The Civic Knowledge Project is going strong. Indeed, for her first three years at the Institute, Allen plans to commute back to Chicago on weekends, trading the Institute’s quiet for the bustle of Chicago’s South Side. “This is a quiet, peaceful, calm place,” she says, gesturing around at her spacious second-floor office, with a great view of the Institute woods. “So it’s fabulous for getting reading and writing done. And then Chicago is frenetic. So I go to Chicago and run around for a while, then come back here and get work done.”

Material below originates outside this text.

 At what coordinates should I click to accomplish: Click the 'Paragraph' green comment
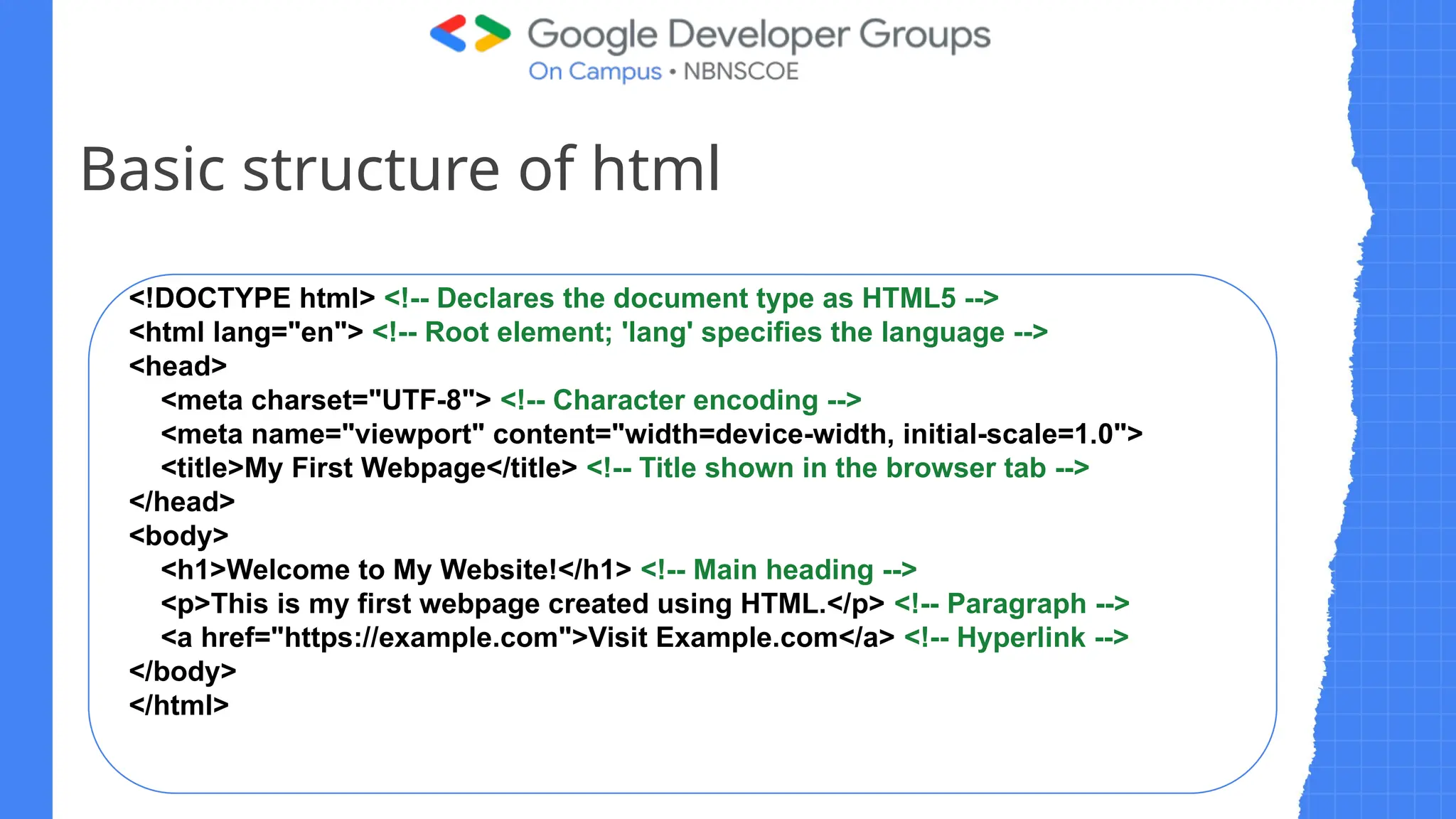pos(1011,604)
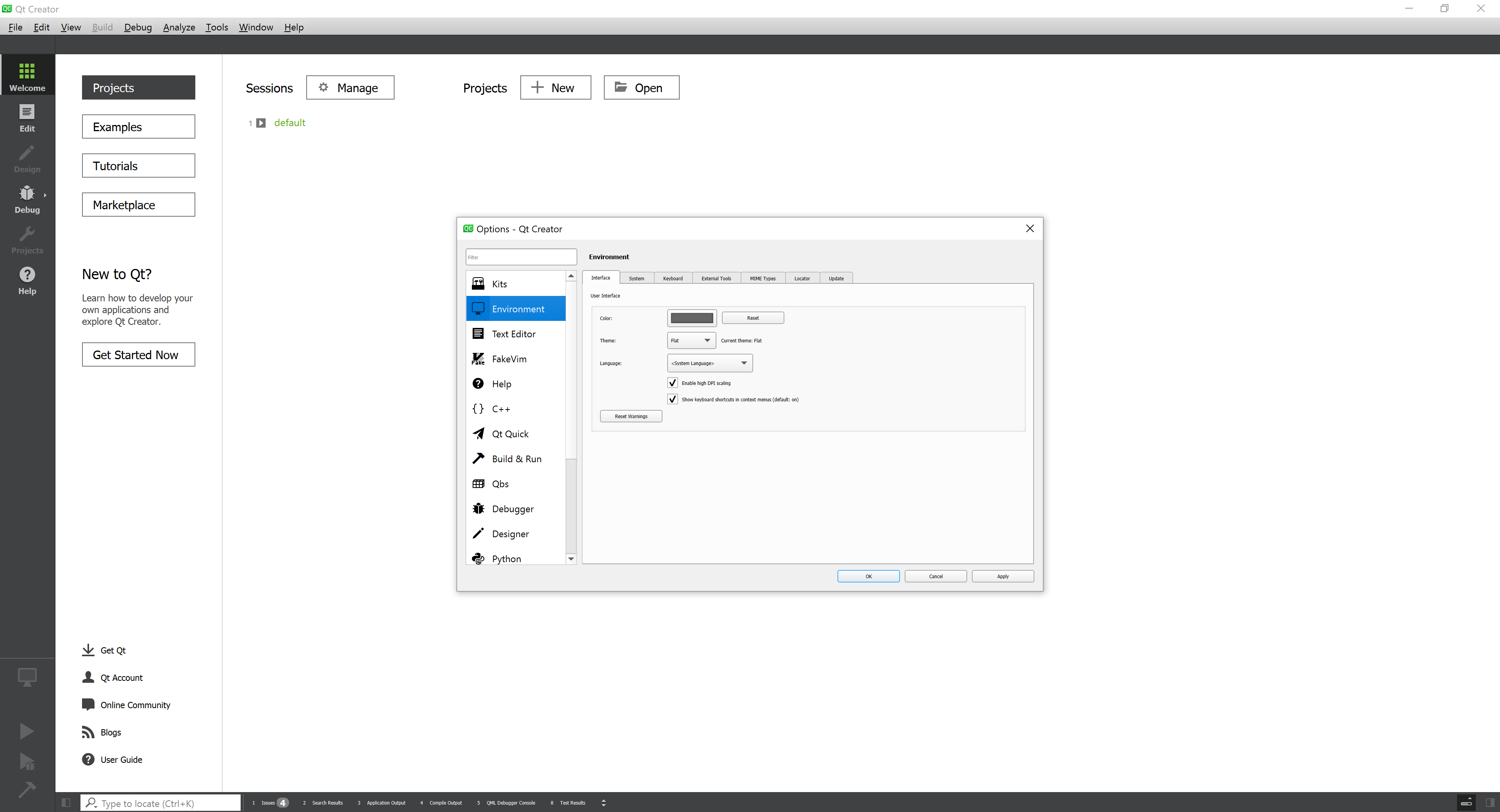Viewport: 1500px width, 812px height.
Task: Expand the Language combo box
Action: pyautogui.click(x=709, y=363)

She is currently at work on two projects. One is a long book on individual agency and sociopolitical change. It’s a response to those readers of Talking to Strangers who thought she was being too optimistic, even naïve, about the power of individuals to change things. She’s also working on a shorter book on the Declaration of Independence and equality. “People have a very clear narrative about liberty, and they’re very confused about equality,” says Allen. “You need both to have a successful democracy. It seems to me it’s time to go to work on rebuilding our understanding of what the concept of equality means, why it’s important, and what it takes in order to secure its value through democratic politics.”
That’s a lot, even for someone like Allen, who agrees she’s got some workaholic tendencies. Her busy schedule might mean she won’t be able to start any community projects in Princeton. But those who know her well say: Don’t be so sure.
“Obviously, you can’t remake a great institution like the Institute,” says Ober. “But I hope they have appointed her with the expectation that she won’t become just a quiet library scholar — a public intellectual only in what she writes, who otherwise takes walks around the woods there. My guess is that Danielle will bring the Institute much more into the public realm.”
Merrell Noden ’78 is a frequent PAW contributor.